**Requirement**
List every line below containing "resolution".

(Dataset entries)
== == ==

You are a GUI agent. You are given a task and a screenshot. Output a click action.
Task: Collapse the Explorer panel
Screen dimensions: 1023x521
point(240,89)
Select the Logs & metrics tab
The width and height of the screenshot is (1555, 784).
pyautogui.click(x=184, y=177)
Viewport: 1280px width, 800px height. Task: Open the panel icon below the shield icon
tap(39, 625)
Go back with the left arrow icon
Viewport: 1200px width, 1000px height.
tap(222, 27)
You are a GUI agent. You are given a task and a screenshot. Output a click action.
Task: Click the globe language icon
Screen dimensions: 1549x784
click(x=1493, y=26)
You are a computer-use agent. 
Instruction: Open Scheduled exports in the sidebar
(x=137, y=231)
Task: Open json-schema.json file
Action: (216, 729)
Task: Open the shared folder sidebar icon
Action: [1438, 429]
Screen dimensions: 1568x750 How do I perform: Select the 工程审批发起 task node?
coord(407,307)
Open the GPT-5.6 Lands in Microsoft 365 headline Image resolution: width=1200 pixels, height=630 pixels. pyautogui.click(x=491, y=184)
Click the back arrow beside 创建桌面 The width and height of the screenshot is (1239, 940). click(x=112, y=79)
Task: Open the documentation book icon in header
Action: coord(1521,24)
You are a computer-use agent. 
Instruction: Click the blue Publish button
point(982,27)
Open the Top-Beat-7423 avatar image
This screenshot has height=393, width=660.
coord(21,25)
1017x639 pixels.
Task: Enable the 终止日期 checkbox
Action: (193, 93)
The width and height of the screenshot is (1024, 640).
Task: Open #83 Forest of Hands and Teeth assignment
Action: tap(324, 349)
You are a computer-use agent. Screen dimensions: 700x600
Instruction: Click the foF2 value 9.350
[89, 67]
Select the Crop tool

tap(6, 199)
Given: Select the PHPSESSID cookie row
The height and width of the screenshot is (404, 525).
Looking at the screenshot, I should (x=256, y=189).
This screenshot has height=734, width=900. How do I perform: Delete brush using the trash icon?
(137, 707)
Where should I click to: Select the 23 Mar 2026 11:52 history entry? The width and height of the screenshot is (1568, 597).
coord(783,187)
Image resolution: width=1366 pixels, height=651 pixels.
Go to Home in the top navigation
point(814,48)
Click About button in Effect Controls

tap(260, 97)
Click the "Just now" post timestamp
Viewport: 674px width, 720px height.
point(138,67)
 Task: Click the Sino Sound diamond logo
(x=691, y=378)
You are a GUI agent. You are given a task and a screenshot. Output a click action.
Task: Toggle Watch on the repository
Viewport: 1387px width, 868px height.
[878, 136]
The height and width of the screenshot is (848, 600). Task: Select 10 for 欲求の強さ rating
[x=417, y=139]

== == ==

**Finished task**
Open the GPT-5.6 Lands in Microsoft 365 headline Image resolution: width=1200 pixels, height=630 pixels. pyautogui.click(x=491, y=184)
Image resolution: width=1366 pixels, height=651 pixels.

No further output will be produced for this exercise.